MUMBAI: Indian government bonds extended losses in early trade on Friday as traders stayed cautious ahead of the weekly debt auction, following a sharp sell-off the previous day after hawkish comments from the US Federal Reserve.
The yield on the benchmark 10-year note was at 6.5863% as of 10:30 a.m. IST.
It settled at 6.5730% on Thursday, its highest close since September 30 and the biggest single day jump in six weeks.
Bond yields rise when prices fall. New Delhi is set to sell bonds worth 320 billion rupees ($3.6 billion) including 50 billion rupees of 29-year old green bonds.
“Demand at the auction will be crucial, but it is unlikely to drive 10-yr yield below 6.55%,” a trader at a private bank said.

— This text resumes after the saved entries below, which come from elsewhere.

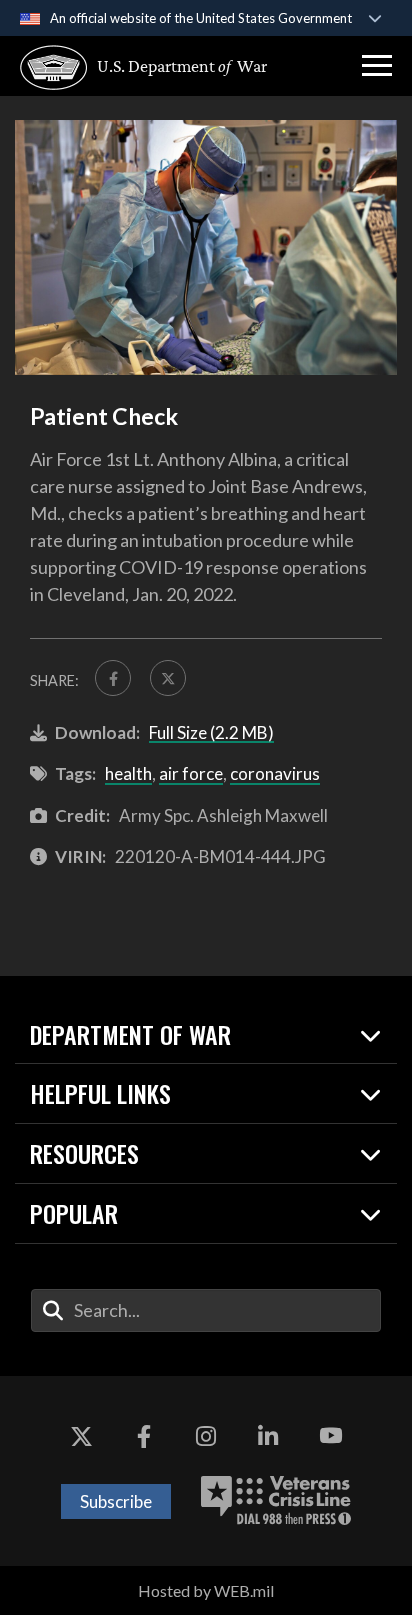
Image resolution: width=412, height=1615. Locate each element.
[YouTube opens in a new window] (331, 1436)
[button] (377, 66)
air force (191, 773)
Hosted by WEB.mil (206, 1590)
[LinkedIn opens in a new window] (268, 1436)
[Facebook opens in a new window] (144, 1436)
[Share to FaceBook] (113, 678)
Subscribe (116, 1501)
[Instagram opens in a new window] (206, 1436)
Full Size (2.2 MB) (211, 732)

“We have oversold and are looking for strong catalysts to resume buying.”
The Indian 10-year yield broke crucial level of 6.55% on Thursday, after US Federal Reserve Chair Jerome Powell signalled in his speech that a December rate cut was not yet a done deal, even as the market had widely priced it in.
The following rout in US Treasuries spilled into India bonds, already hurt by supply-demand concerns and tight liquidity.
India’s banking system liquidity has swung between deficit and surplus in the past few weeks, with negligible net liquidity injections amid the RBI’s interventions to anchor the rupee.
A shrinking banking system liquidity in the market has kept the volumes thin, traders said.
Traders are also tracking a potential US-India trade deal that could reduce tariff impact on growth and have a bearing on the rate easing trajectory.